(Data items)
┄┄┄┄┄┄┄┄┄┄┄┄┄┄┄┄┄┄┄┄
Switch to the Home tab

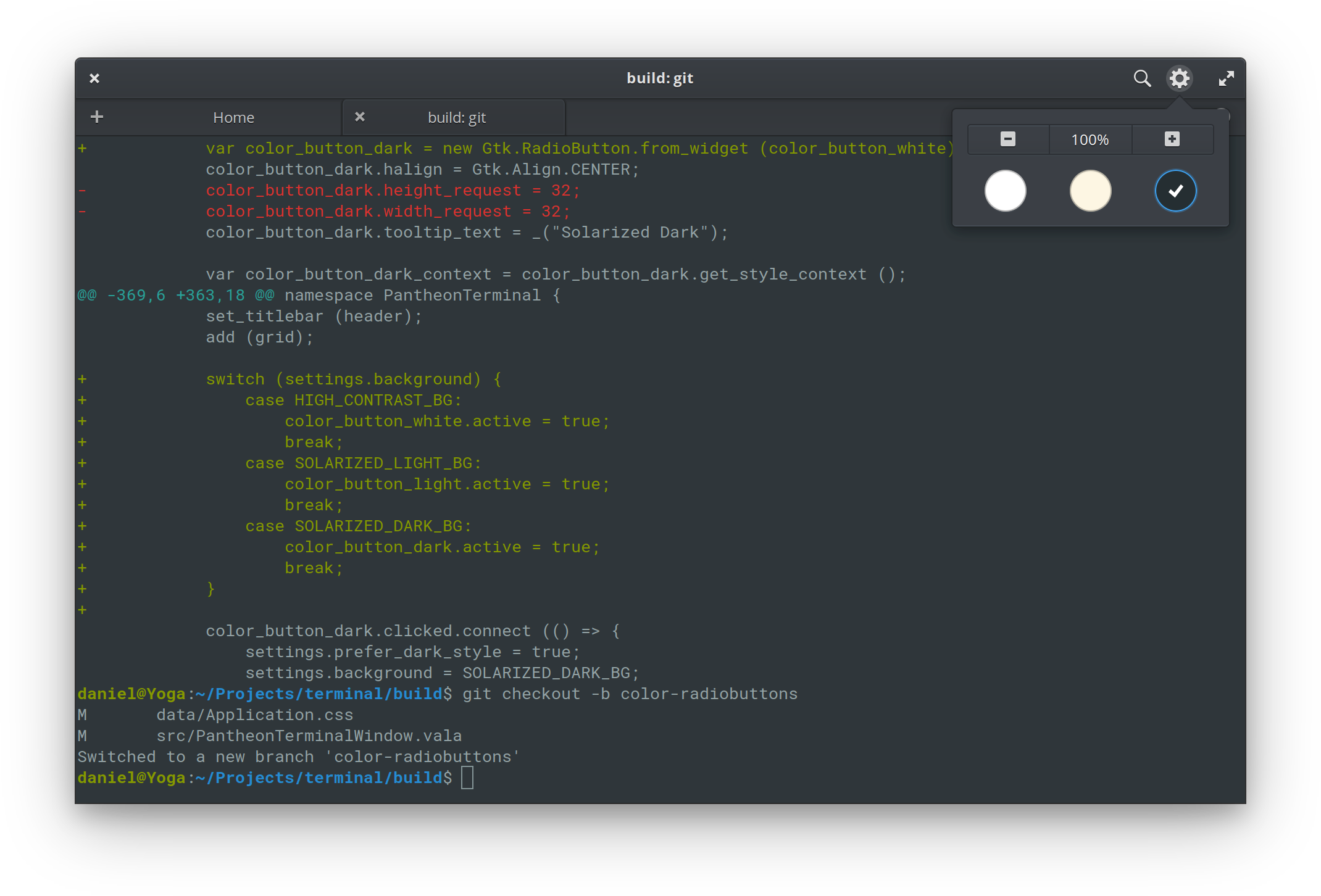[x=233, y=118]
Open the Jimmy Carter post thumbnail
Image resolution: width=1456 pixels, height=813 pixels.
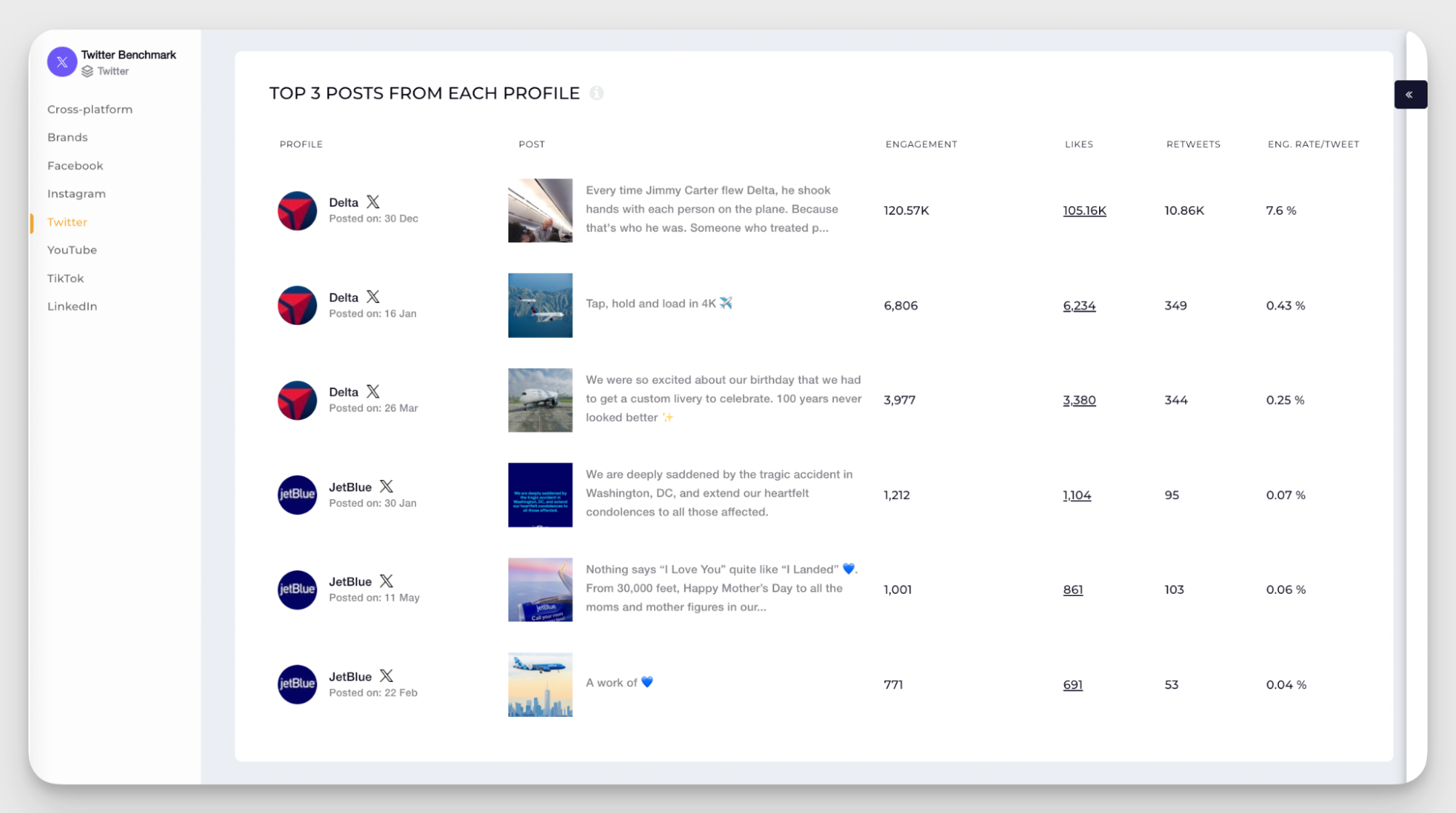(540, 211)
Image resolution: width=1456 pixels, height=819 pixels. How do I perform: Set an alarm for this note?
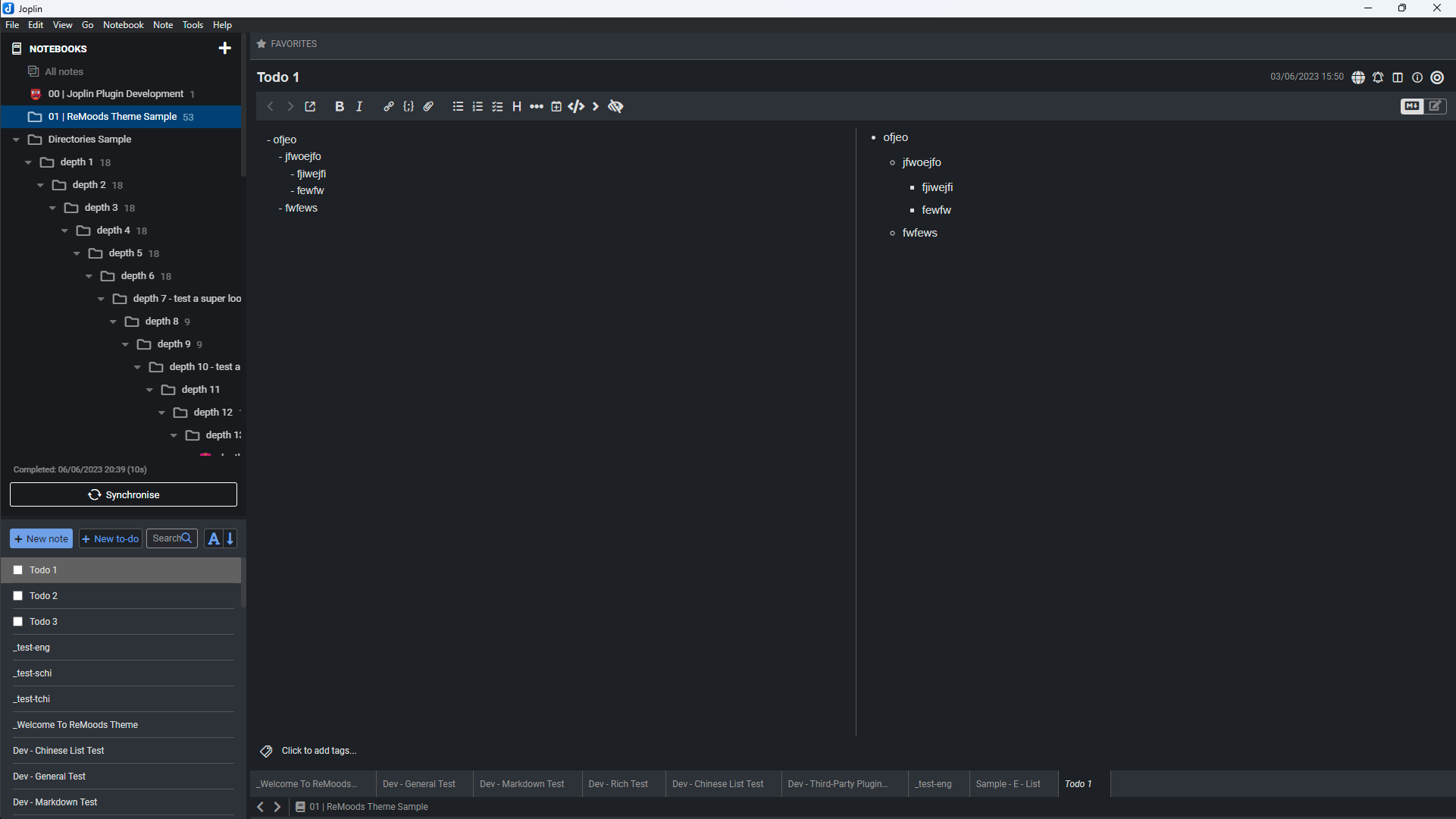(1378, 77)
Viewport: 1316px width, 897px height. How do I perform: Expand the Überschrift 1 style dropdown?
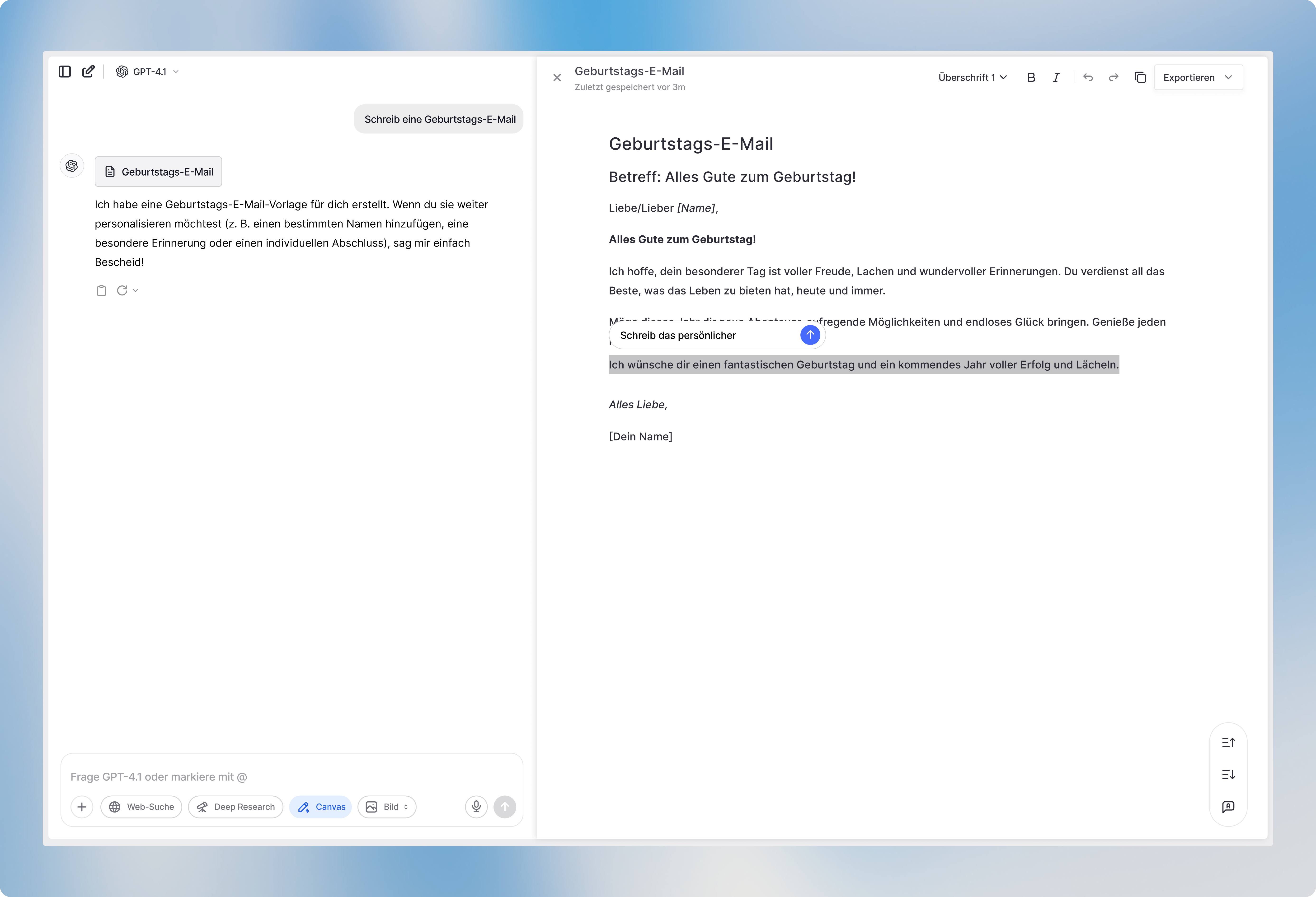[972, 78]
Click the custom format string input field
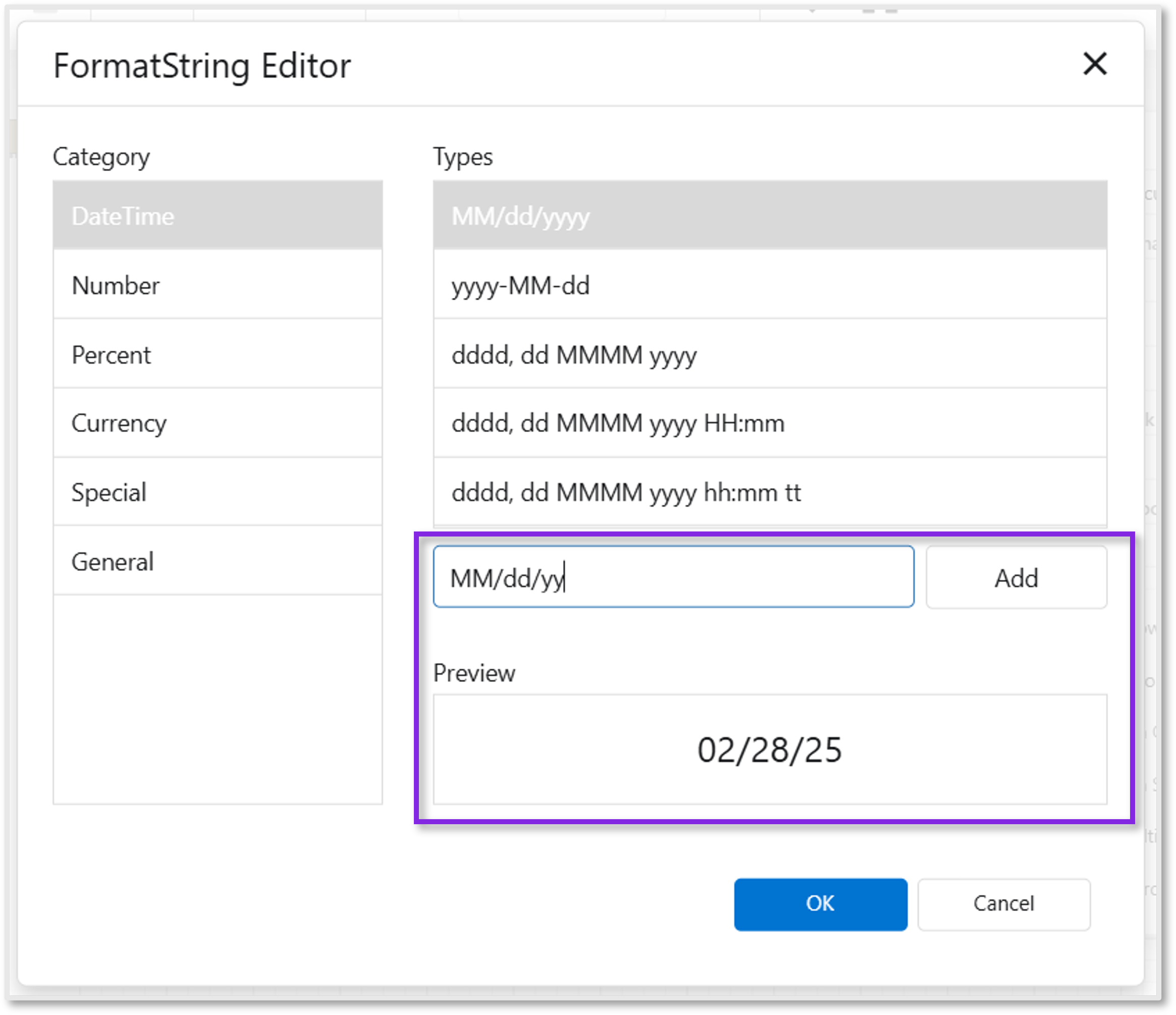Viewport: 1176px width, 1015px height. (673, 577)
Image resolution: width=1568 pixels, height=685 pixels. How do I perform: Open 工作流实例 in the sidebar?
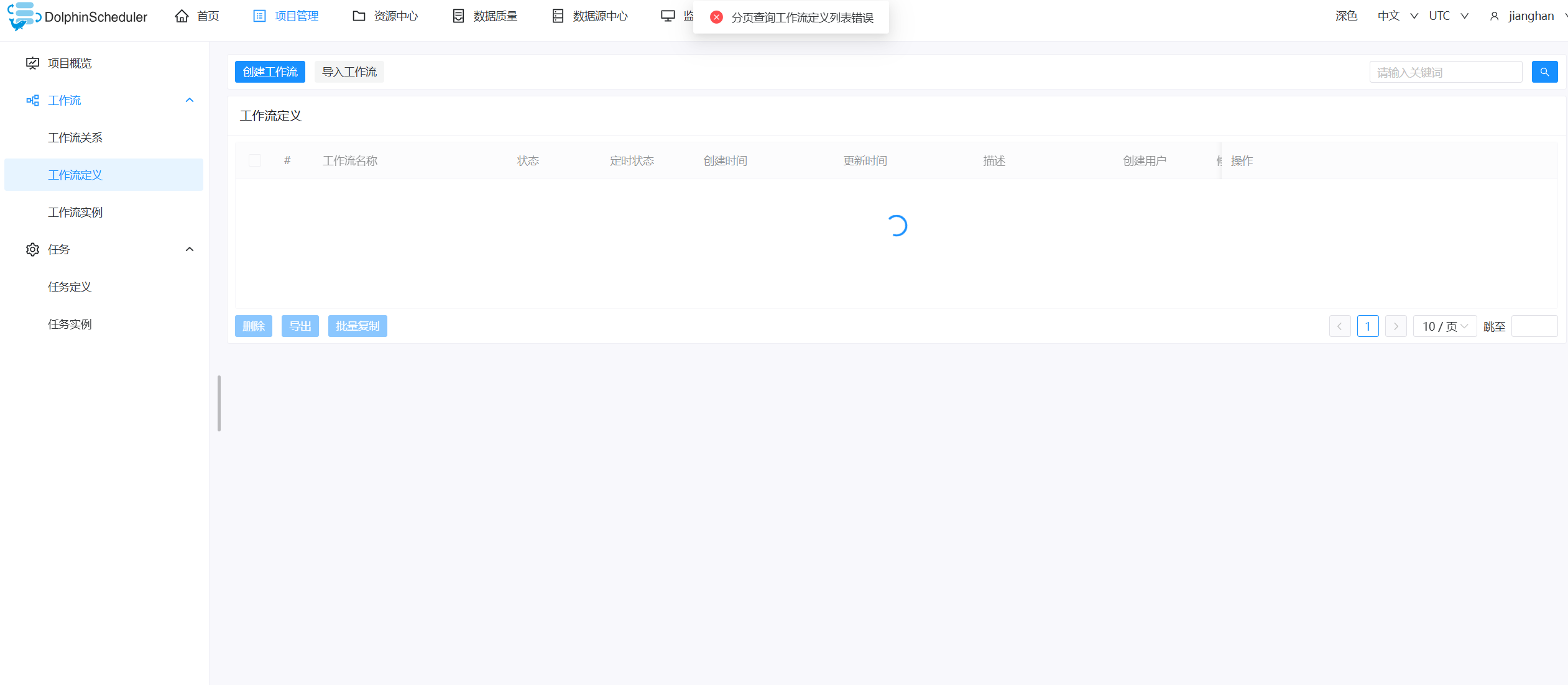(75, 212)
┄┄┄┄┄┄┄┄┄┄┄┄┄┄┄┄┄┄┄┄
- **EXERCISE OBJECTIVE**
What is needed is a word-for-word transcription of all the entries, with the pictures dropped.

- **PROBLEM SOLUTION**
Switch to the Home tab

[x=233, y=118]
Open the Jimmy Carter post thumbnail
Image resolution: width=1456 pixels, height=813 pixels.
(540, 211)
Image resolution: width=1456 pixels, height=819 pixels. How do I perform: Set an alarm for this note?
(1378, 77)
Viewport: 1316px width, 897px height. How do I perform: Expand the Überschrift 1 style dropdown?
[972, 78]
Click the custom format string input field
Viewport: 1176px width, 1015px height. (673, 577)
Image resolution: width=1568 pixels, height=685 pixels. How do I perform: Open 工作流实例 in the sidebar?
(75, 212)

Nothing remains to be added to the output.